Tem lugares em que o Papai Noel está apertado para ir ao banheiro, mas não deixam ele sair. Não há respeito com o profissional
“Na carreira do Papai Noel, o shopping é o auge”, diz José de Queiroz. Ele, no entanto, relata que não gosta de trabalhar nesse tipo de ambiente. “Um trono legal, um bom ambiente de trabalho, isso nem sempre acontece. No Natal, você deveria ser a figura número um de lá, mas quase nunca é assim.” De acordo com ele, muitos administradores de shopping esquecem que se tratam de senhores de idade.
“O bom velhinho é colocado, por exemplo, para se trocar no meio do restante do pessoal do shopping, todos em sua maioria jovens de vinte anos. Muitas vezes é desconfortável e constrangedor para os dois lados.” Além desse constrangimento, o calor de dezembro também costuma ser brutal. Apesar de quase todos os shoppings terem ar-condicionado, nem sempre é o suficiente devido à grossura da roupa. Ao pedir um ventilador, o equipamento costuma ser prontamente negado por “estragar a magia do cenário”.
Papai Noel & Cia/Divulgação
Antes da pandemia, Igor Occhiuzzo se recusava a atender shoppings. O calor – o ator diz que levava cerca de 10 trocas de camisetas devido ao suor – é um dos motivos, mas está longe de ser o pior. “Tem lugares em que o Papai Noel está apertado para ir ao banheiro, mas não deixam ele sair. Não há respeito com o profissional.” Mesmo com todos os perrengues, os representantes do manto vermelho estão animados para o futuro. “O Papai Noel é muito bem visto pelo mercado. Ele é o símbolo das compras de Natal, a razão de ser”, afirma José de Queiroz.
“Entra ano, sai ano, e o Natal continua muito forte.” “É um bom mercado, mas tem que saber trabalhar e fazer um bom trabalho”, complementa Occhiuzzo. Para Helio Gerbas, o fato da próxima Copa do Mundo ser realizada em novembro e dezembro de 2022 poderá ser um problema, mas ele tem esperanças de que o saldo será positivo. “Espero uma boa retomada. Que em 2022, não precisemos mais usar máscaras e que possamos ter beijos e abraços.”

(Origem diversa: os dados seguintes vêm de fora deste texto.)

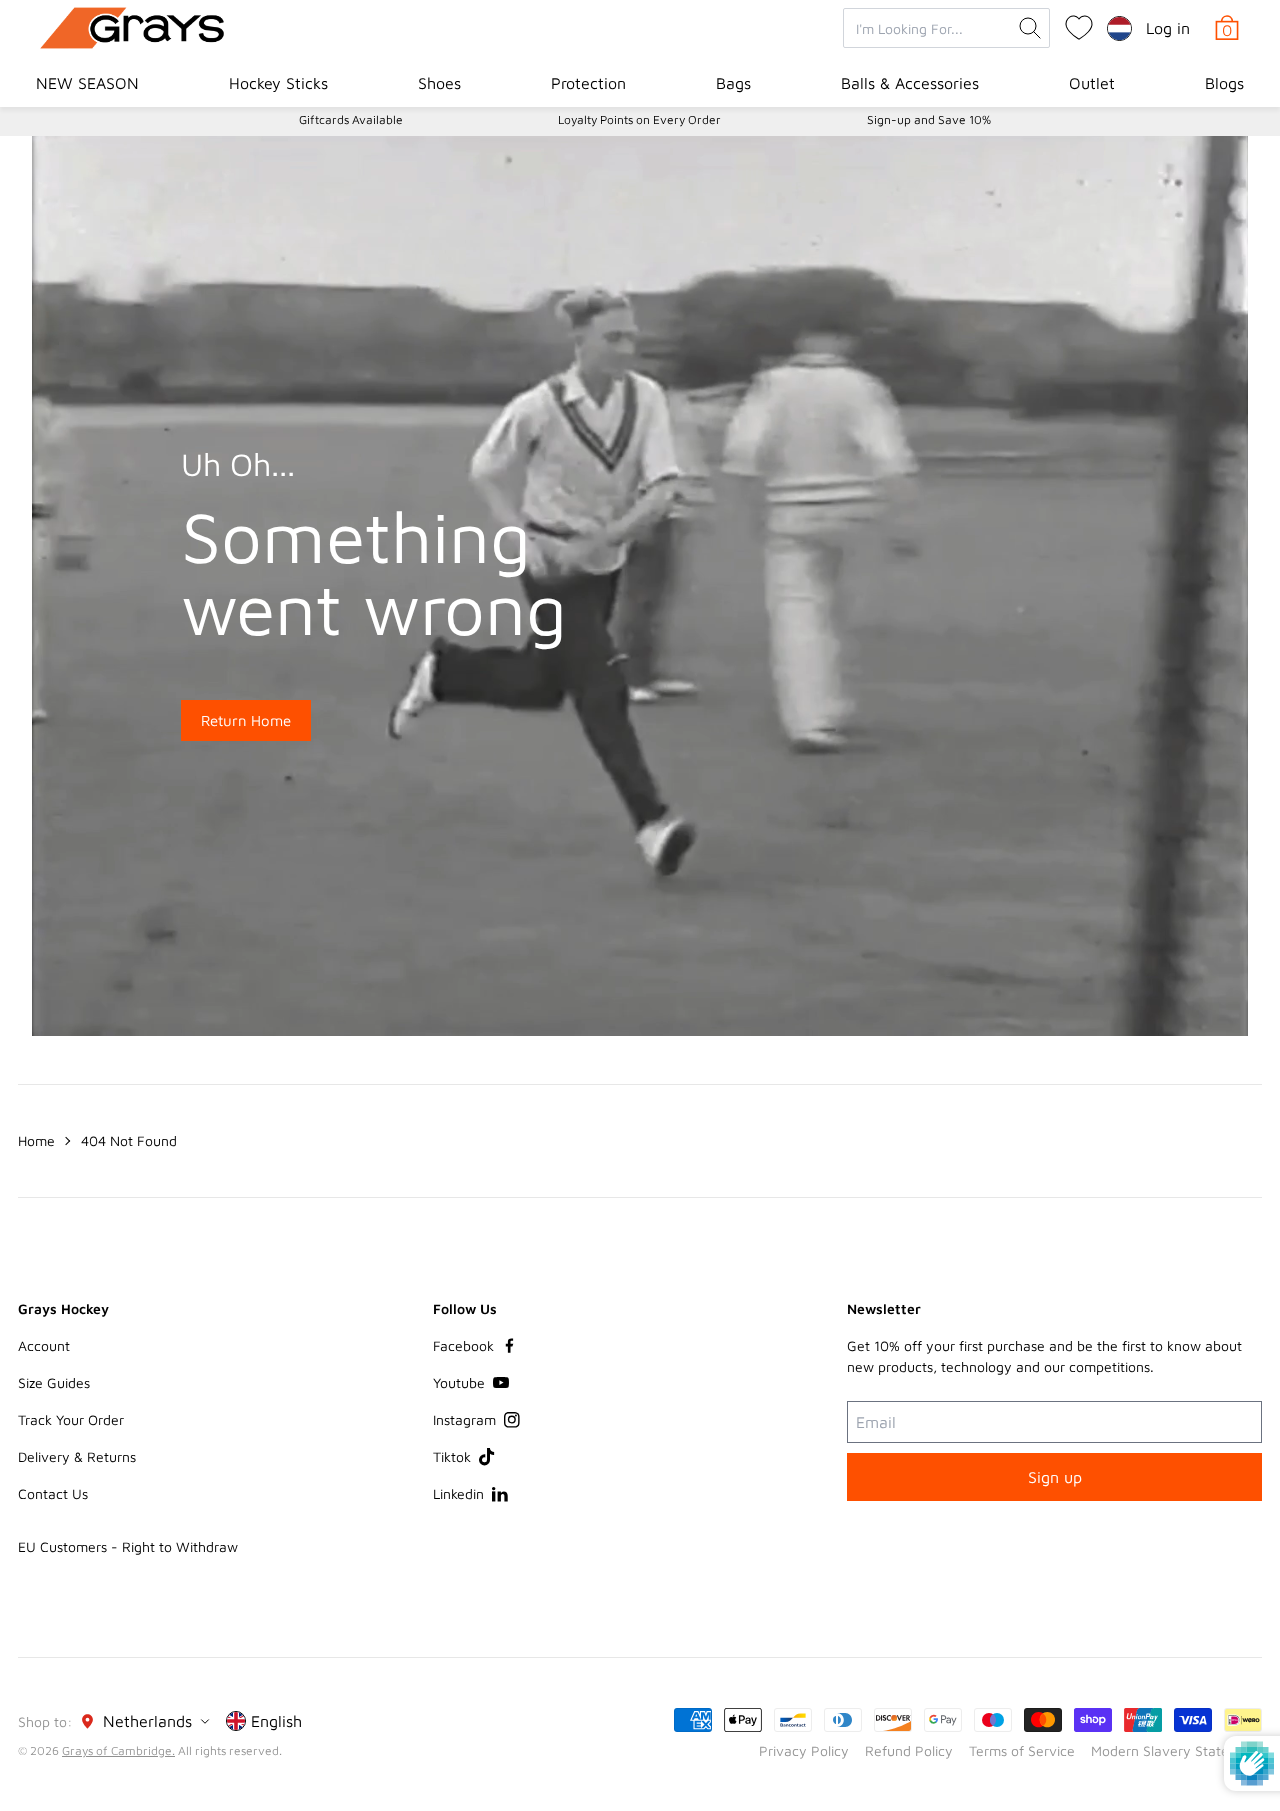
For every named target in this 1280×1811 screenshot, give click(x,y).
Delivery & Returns (77, 1456)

A imagem tradicional do bom velinho na cultura popular é a de um homem, idoso, obeso e branco. Nos últimos anos, no entanto, uma série de questões sobre representatividade vem sendo levantadas no mundo natalino. A mais importante delas pode ser resumida com uma simples pergunta – pode o Papai Noel ser negro?
Nos Estados Unidos, o debate ganhou proporções nacionais em 2013 quando uma apresentadora de um programa conservador de TV afirmou que Santa Claus sempre foi branco. A fala gerou revolta em parte do público americano, mas houveram aqueles que defenderam a jornalista.
O tema continuou a ser debatido nos EUA, mas parece não encontrar tanta resistência quanto no começo da década. Em 2021, a Disney passou a incluir Papais Noéis negros nas celebrações natalinas em seus parques. À CNN, um porta-voz da companhia afirmou que a figura de Santa Claus é representada de várias maneiras em diversos lugares e que eles buscam refletir essa diversidade em seus parques.
Em 2019, a Globo exibiu um especial de Natal com o primeiro Papai Noel negro da TV brasileira. Em entrevista ao Gshow, o ator Milton Gonçalves afirmou: “Estar aqui fazendo este personagem é uma batalha de séculos, uma emoção muito grande. Quando era menino, eu não tinha essa referência.”
A discussão sobre a cor do Papai Noel busca trazer mais representatividade para uma figura tão querida no imaginário popular. Se mais da metade da população brasileira é negra, é tão absurdo pensar em um bom velhinho negro?